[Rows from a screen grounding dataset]
* START *

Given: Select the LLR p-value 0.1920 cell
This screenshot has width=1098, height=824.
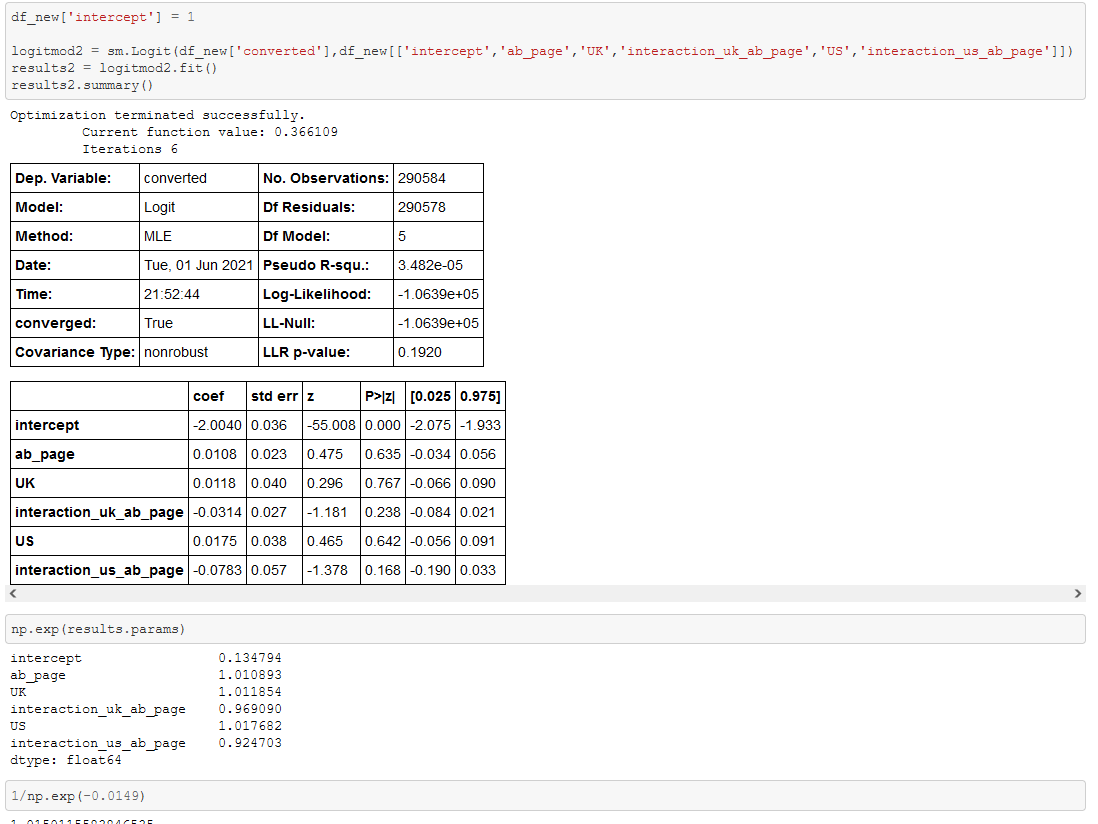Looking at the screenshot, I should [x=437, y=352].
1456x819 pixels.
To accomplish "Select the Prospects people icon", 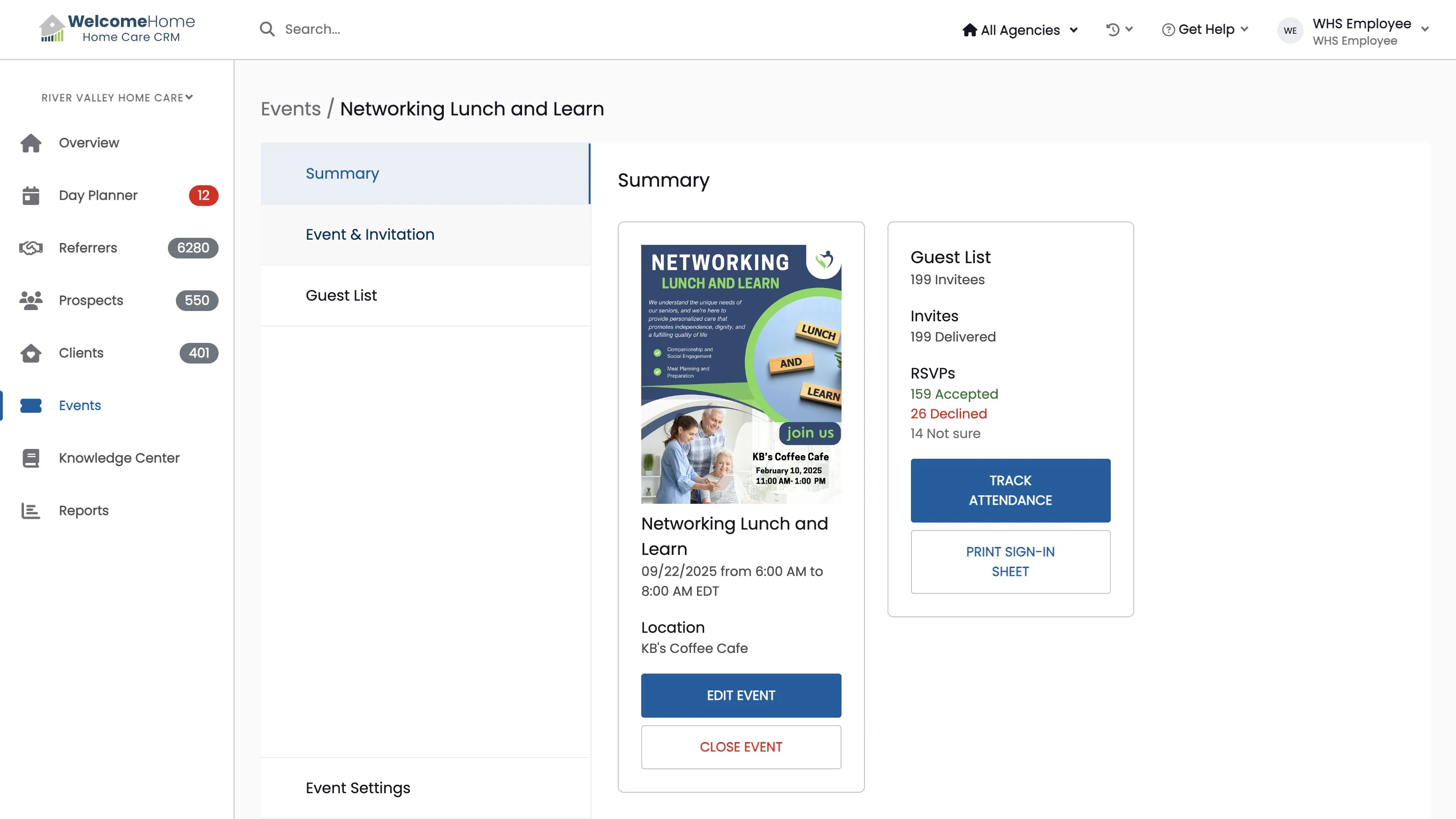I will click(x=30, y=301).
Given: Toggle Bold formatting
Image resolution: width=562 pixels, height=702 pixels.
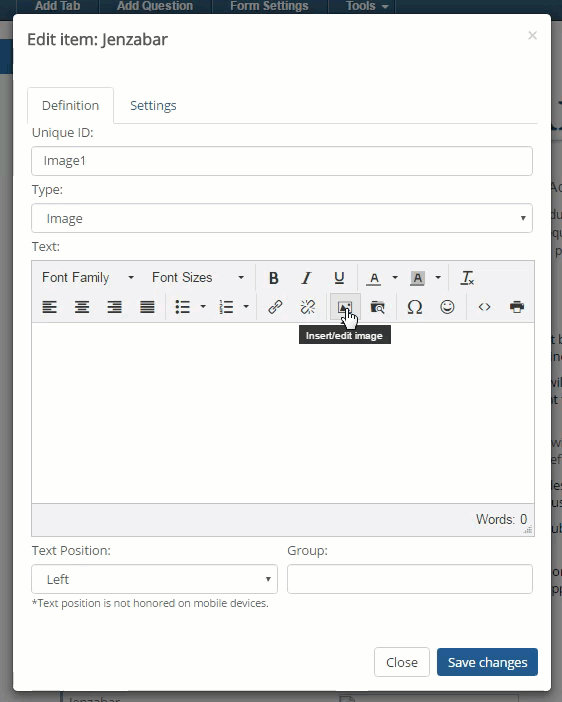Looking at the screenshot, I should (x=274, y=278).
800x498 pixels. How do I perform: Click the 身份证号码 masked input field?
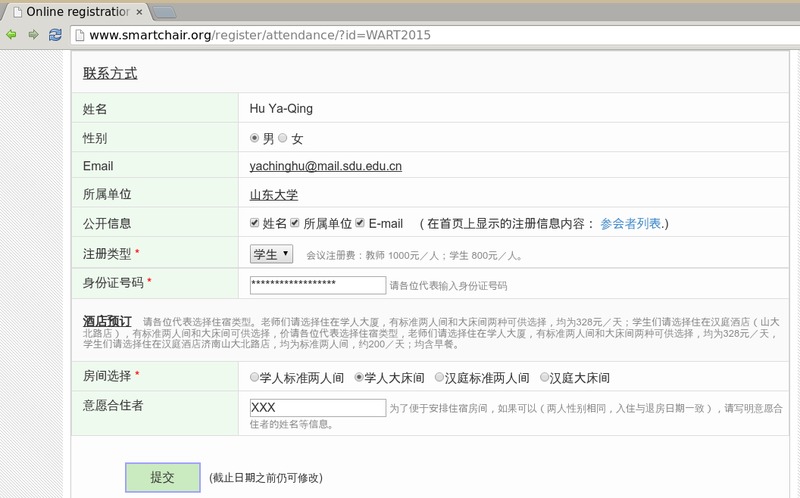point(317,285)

* END *

- Objective: Identify each of the lines above that contains the string "Given", and copy those lines in full.

- Reply:
Given: Select the LLR p-value 0.1920 cell
Given: Toggle Bold formatting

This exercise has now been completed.